**Text provided:**
21st Century Wire says…

This is international relations 101.

Iran managed to achieve what many thought would be impossible this week, by getting all sanctions lifted from the country and international recognition of their right to obtain and use nuclear power.

SWITZERLAND-IRAN-US-NUCLEAR
Deal! (Photo Credit: Getty)

It turns out that politically savvy Iranian leaders knew that the security-obsessed U.S. could only tolerate Uranium enrichment for so long, so they ramped up the pace to make things turn in their favour. Genius.

Many commentators have seen the Iran Deal as a truly historic moment, with potential to reshape Western relations with the Middle East.

Find the article below and follow us here: http://twitter.com/21WIRE

How a Weaker Iran Got The Hegemon To Lift Sanctions

Gareth Porter

Now that Iran nuclear deal is completed, the attention of western news media and political commentators is predictably focused overwhelmingly on the opposition to the agreement within the US Congress and from Israel and the Saudi-led Sunni Arab coalition.

That media lens misses the real significance of the Joint Comprehensive Plan of Action, which is that Iran succeeded in negotiating an agreement with the United States that upheld its national right to a nuclear programme despite the obvious vast disparity in power between the two states. That power disparity between the global hegemon and a militarily weak but politically influential regional “middle power” has shaped not just the negotiating strategies of the two sides during the negotiations but, more importantly, how they came about in the first place.

The news media have adopted the Obama administration’s view that negotiations were the result of Iran responding to international sanctions. The problem with that conventional view is not that Iran wasn’t eager to get the sanctions removed, but that it was motivated to do so long before the United States was willing to negotiate.

**Apply what you read:**
1. According to the article about the Iran nuclear deal, whose view of why the negotiations happened have the news media adopted?
2. Name every source of opposition to the agreement that the article about the Iran nuclear deal says Western media attention is focused on.
3. From the article about the Iran nuclear deal, reproduce the passage starting with "This is international" and going on through "the Middle East.".

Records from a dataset
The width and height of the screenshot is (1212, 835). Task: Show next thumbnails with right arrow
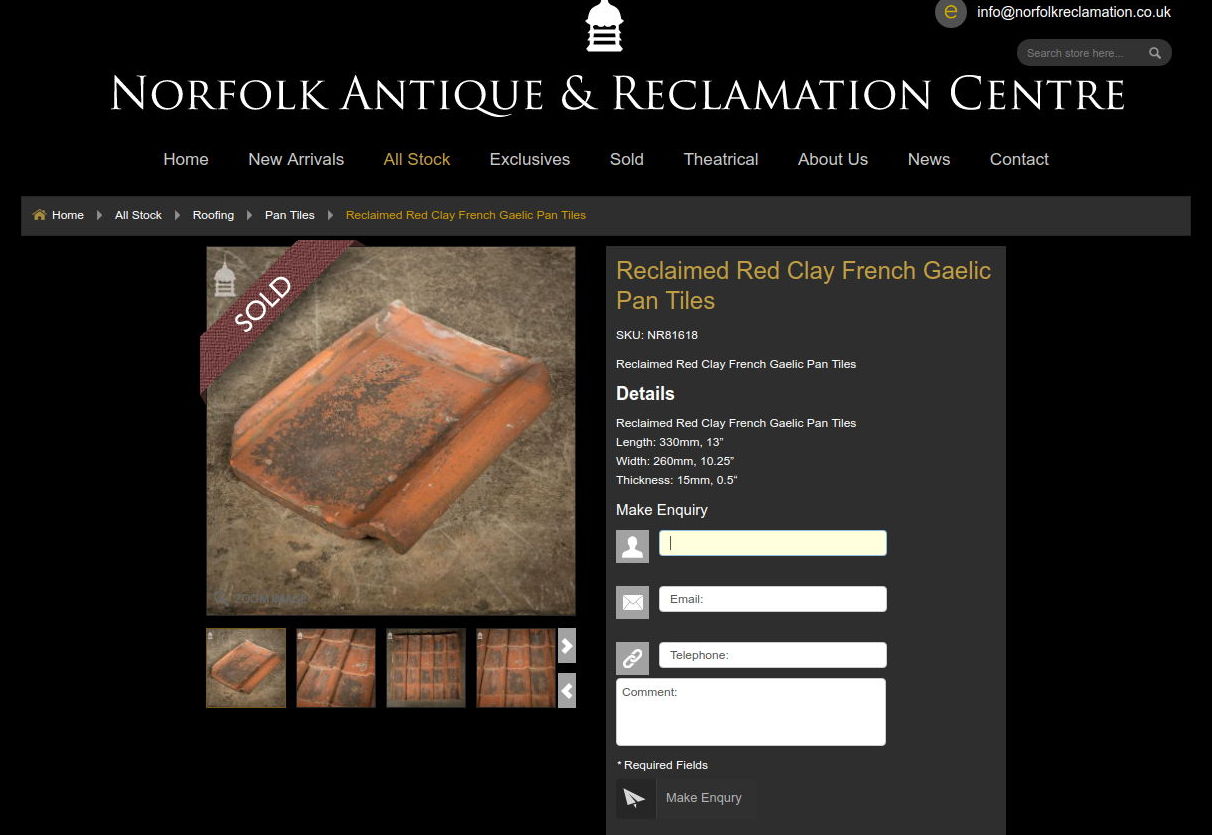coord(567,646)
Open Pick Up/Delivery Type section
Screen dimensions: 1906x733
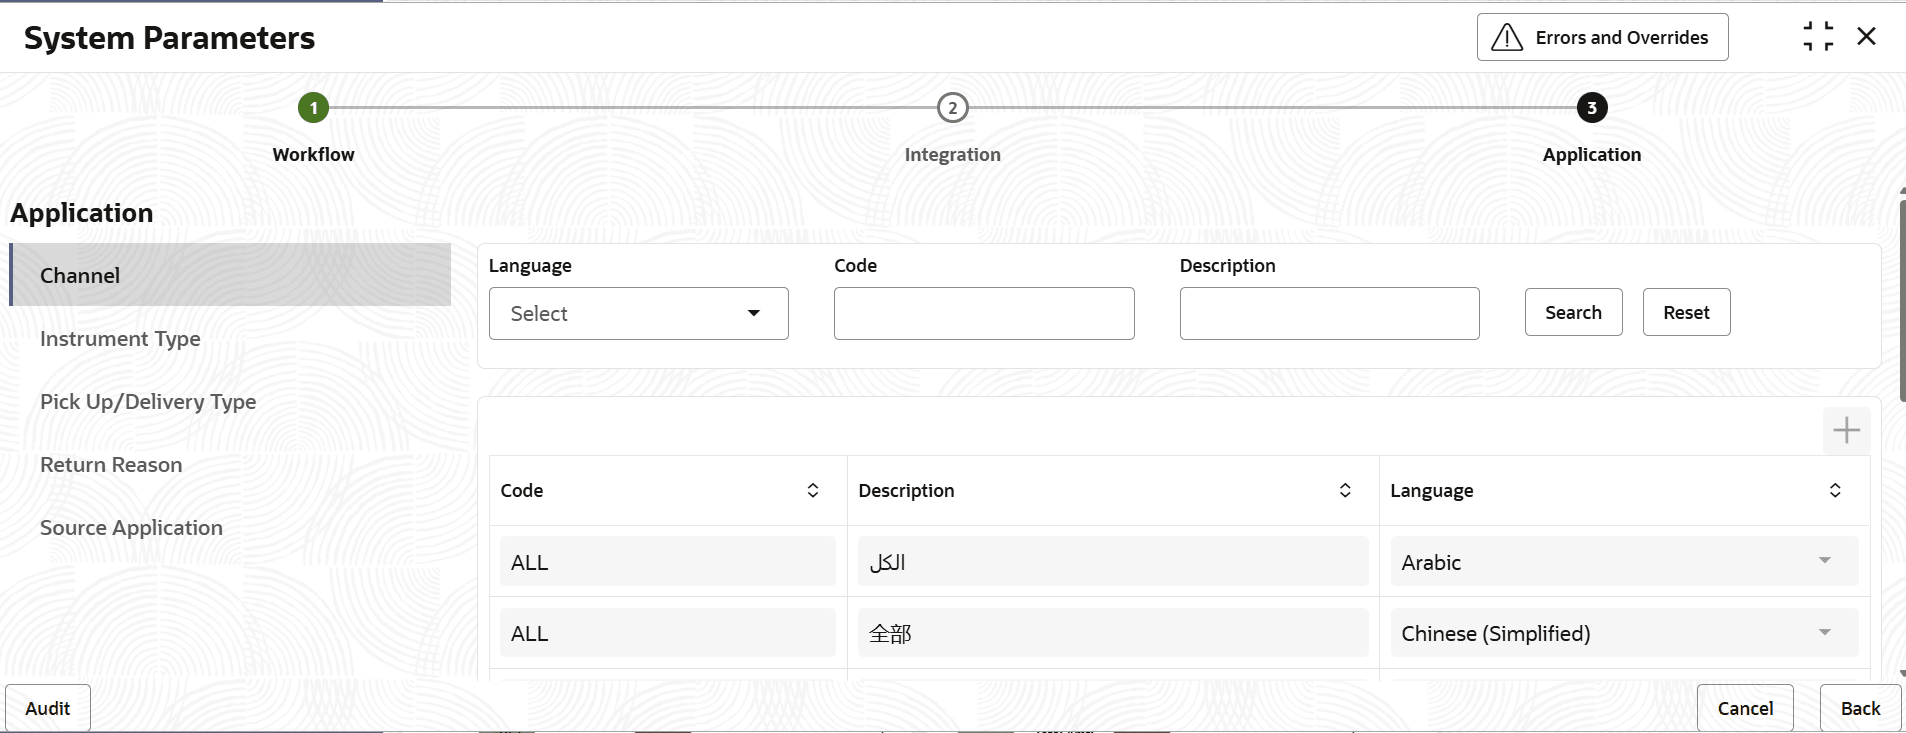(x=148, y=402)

**Responses to the exercise:**
1. The Obama administration's view.

2.
- The US Congress
- Israel
- The Saudi-led Sunni Arab coalition

3.
This is international relations 101.

Iran managed to achieve what many thought would be impossible this week, by getting all sanctions lifted from the country and international recognition of their right to obtain and use nuclear power.

SWITZERLAND-IRAN-US-NUCLEAR
Deal! (Photo Credit: Getty)

It turns out that politically savvy Iranian leaders knew that the security-obsessed U.S. could only tolerate Uranium enrichment for so long, so they ramped up the pace to make things turn in their favour. Genius.

Many commentators have seen the Iran Deal as a truly historic moment, with potential to reshape Western relations with the Middle East.